Fritz Hartlauer’s work occupies a unique position within modern Austrian art, with very few reference points. While most of the protagonists of modern Austrian art have remained attached to the abstraction of nature – ultimately to figuration – Hartlauer during the 1950s developed a purely abstract geometric system of order. In 1995, Peter Weibel revealed parallels to serial sculpture and the Minimal Art of the 1960s in Hartlauer’s work and pointed out certain scientific discoveries relating to the basic principles of formal growth in nature (chaos theory and fractals) that Hartlauer’s vanguard pieces effectively anticipated.
Interestingly, Hartlauer came from a completely different background: he was interested in C. G. Jung’s model of archetypes, comparative religious studies and metaphysics. He was searching for a way to make the universal human frame of reference visible, together with the fundamental principles of organic and inanimate nature. The formal analysis and geometrisation of the human head led him to a dynamic-symmetrical system consisting of constructive basic elements, which he referred to as the “primal cell system” and expressed in drawings, reliefs and sculptures. The basic element of the “primal cell” is the square, from which the octagon and the cross derive when another square is placed over a corner.
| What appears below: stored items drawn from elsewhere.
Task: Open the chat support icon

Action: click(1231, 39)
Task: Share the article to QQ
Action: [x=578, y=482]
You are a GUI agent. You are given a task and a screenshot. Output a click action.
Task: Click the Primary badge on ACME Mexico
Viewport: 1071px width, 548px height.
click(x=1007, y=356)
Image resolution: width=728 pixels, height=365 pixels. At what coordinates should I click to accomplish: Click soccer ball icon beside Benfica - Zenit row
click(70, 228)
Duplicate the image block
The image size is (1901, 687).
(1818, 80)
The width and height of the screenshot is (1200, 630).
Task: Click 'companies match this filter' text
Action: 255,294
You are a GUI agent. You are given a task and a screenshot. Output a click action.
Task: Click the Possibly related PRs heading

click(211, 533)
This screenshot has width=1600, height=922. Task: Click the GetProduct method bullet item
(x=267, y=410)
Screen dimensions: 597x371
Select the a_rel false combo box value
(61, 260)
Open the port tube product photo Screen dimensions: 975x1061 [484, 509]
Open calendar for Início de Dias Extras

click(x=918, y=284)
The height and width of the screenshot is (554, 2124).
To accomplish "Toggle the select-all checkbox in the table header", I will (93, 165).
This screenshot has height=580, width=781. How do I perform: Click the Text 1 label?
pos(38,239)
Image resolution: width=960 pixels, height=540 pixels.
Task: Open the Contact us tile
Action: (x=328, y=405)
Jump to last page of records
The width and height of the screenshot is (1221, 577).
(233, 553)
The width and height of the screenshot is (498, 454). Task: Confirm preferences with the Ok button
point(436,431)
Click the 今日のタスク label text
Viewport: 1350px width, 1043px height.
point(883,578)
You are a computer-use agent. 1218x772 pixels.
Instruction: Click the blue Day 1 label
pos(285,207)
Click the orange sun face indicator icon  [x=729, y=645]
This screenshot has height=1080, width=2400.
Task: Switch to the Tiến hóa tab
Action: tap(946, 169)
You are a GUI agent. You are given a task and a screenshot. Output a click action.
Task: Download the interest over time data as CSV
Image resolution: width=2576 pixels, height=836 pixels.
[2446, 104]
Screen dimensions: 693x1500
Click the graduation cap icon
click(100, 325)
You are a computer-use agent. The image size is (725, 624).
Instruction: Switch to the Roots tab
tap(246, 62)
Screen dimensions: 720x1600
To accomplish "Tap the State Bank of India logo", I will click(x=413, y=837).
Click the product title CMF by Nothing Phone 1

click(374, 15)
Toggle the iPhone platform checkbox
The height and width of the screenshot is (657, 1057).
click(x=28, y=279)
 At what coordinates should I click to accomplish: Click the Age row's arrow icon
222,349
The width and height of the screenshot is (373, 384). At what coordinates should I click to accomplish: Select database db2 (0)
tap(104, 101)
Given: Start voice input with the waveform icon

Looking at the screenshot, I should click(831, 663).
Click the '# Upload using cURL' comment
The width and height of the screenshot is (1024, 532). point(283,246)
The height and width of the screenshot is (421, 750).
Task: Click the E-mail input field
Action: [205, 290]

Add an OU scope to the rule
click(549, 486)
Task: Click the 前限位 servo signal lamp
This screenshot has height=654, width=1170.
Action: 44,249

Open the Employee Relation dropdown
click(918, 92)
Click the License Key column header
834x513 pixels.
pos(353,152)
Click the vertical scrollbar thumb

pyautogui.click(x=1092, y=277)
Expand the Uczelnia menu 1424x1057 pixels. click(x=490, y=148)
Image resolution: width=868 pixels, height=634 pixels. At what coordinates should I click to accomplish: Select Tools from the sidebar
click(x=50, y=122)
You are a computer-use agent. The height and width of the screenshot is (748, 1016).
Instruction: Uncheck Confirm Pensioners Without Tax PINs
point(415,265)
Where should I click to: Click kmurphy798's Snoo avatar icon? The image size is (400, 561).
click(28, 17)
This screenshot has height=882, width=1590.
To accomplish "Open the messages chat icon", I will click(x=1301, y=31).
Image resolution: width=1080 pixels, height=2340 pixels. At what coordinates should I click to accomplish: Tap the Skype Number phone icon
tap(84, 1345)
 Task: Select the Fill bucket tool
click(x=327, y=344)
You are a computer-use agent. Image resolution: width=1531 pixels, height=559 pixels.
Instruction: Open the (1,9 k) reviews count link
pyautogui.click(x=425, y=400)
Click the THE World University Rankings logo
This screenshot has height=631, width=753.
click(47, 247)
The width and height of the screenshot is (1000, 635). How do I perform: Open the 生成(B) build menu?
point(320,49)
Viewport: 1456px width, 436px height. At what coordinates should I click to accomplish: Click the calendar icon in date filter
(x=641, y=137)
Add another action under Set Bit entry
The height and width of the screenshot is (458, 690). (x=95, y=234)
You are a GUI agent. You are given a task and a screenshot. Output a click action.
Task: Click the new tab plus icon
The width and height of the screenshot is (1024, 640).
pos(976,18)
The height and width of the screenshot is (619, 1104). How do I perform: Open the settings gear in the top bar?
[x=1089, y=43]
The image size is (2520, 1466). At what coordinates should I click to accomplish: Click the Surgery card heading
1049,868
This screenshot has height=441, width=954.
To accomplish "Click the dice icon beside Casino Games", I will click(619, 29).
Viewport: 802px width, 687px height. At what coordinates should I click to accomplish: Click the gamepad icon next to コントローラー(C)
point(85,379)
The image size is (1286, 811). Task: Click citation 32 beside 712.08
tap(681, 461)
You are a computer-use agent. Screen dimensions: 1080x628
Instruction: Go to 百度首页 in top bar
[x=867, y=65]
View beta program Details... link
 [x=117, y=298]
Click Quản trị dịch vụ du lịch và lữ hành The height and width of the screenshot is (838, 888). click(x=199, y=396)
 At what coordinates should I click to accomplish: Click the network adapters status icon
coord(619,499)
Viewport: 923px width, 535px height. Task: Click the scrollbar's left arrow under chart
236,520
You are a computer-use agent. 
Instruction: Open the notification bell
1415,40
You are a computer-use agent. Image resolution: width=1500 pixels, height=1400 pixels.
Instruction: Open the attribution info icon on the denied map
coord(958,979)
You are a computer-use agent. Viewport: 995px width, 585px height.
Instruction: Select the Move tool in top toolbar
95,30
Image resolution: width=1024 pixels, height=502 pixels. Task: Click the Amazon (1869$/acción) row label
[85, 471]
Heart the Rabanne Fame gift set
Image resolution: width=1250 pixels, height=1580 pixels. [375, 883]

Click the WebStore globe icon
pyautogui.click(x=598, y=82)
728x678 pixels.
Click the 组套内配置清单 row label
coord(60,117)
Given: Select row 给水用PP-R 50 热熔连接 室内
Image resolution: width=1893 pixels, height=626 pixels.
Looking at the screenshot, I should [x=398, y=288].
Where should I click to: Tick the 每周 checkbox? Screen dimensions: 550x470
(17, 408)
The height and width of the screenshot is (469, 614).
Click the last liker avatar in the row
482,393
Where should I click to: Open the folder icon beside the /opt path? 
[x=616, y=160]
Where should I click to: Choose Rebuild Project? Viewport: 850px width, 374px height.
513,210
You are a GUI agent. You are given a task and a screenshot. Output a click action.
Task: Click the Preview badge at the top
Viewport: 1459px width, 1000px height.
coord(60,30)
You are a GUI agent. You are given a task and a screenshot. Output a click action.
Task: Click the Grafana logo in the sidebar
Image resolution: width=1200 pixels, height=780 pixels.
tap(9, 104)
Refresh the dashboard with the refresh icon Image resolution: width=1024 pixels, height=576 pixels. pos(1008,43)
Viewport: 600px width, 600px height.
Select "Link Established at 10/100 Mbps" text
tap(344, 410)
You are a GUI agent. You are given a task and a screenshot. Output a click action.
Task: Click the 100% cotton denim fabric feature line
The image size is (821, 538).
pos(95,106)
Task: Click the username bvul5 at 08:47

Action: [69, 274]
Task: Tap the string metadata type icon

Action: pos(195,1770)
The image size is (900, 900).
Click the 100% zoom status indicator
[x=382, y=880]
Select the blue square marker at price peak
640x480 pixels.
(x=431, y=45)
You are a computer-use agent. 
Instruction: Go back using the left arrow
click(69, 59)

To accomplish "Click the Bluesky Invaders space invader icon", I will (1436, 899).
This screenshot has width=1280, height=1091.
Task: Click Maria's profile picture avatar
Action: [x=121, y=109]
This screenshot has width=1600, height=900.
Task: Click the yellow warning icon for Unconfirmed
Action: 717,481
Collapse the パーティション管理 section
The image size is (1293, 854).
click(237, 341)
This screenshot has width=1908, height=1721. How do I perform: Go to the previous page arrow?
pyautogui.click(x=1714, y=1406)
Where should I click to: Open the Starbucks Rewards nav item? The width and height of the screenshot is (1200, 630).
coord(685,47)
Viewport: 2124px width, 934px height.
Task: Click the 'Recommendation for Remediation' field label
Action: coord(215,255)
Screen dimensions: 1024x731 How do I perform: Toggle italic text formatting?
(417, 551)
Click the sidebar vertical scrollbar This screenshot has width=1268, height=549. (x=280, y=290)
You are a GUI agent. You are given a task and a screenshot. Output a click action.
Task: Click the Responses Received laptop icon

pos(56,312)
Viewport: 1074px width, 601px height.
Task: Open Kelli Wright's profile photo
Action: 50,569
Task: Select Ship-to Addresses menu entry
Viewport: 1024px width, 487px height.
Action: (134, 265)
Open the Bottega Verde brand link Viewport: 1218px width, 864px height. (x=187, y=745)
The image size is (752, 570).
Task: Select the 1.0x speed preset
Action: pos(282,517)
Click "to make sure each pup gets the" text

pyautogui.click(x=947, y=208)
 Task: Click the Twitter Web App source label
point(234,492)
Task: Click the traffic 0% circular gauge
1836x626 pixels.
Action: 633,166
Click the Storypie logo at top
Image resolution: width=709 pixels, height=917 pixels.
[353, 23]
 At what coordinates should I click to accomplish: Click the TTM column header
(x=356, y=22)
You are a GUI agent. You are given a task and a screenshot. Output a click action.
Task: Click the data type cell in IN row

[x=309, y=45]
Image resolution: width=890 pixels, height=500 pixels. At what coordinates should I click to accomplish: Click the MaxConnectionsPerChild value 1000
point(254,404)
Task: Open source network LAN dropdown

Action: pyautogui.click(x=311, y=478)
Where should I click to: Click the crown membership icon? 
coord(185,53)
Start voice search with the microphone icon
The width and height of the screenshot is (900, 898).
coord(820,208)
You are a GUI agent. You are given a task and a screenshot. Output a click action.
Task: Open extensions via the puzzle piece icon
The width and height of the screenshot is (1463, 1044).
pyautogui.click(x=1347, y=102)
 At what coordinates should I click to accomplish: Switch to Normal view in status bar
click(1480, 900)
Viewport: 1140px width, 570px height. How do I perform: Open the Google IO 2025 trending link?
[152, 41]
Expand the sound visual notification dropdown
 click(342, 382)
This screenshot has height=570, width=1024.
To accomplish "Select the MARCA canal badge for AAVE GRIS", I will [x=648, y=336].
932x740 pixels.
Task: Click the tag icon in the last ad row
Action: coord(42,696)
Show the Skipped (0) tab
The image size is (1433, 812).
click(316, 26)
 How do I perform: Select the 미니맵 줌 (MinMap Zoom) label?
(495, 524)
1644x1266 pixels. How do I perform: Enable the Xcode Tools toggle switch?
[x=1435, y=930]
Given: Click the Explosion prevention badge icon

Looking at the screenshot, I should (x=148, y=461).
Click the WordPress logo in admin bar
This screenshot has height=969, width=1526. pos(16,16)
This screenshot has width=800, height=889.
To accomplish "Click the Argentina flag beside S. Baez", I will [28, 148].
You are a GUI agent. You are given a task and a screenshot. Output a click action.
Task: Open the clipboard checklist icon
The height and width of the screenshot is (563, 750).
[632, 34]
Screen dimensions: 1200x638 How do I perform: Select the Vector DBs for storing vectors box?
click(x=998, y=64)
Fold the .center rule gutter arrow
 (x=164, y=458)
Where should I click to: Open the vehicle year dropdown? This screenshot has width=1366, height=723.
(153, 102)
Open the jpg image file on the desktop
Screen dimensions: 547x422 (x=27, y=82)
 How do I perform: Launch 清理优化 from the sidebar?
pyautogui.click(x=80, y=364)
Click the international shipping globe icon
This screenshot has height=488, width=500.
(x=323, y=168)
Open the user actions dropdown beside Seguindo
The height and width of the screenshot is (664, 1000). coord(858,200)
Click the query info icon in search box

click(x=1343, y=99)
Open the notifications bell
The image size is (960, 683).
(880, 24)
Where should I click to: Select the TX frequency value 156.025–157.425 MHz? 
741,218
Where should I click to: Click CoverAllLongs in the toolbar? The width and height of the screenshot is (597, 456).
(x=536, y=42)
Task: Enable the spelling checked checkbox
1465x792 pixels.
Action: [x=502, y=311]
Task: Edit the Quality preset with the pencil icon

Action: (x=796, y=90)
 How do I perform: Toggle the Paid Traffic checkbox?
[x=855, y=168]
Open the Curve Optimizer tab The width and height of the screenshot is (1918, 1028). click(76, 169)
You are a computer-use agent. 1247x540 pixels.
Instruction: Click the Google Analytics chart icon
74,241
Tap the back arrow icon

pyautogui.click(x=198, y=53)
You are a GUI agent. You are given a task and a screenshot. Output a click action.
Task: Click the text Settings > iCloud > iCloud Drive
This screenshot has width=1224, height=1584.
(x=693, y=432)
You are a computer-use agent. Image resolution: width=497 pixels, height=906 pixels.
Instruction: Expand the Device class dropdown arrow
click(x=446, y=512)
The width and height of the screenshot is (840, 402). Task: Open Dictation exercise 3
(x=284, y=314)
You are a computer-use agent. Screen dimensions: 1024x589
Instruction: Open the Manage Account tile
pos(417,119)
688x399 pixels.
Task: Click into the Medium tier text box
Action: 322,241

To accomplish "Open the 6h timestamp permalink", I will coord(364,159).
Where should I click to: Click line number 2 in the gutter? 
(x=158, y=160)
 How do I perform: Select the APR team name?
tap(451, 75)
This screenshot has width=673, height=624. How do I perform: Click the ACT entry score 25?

The stele “Senkrechter Auszug aus der Urzelle“ ("Vertical extract from the primal cell") is composed from four identical reliefs executed on rectangles that rest on their narrow end and together form a square base. An intricate network of lines produces a wealth of individual geometric shapes that derive from doubling and combining the basic elements. Moving upwards, the design disintegrates into smaller and smaller parts and becomes increasingly dense. The smooth, shiny material of the cast aluminium slabs adds to the regular, mathematical nature of this work, which is also emphasised by its natural surroundings.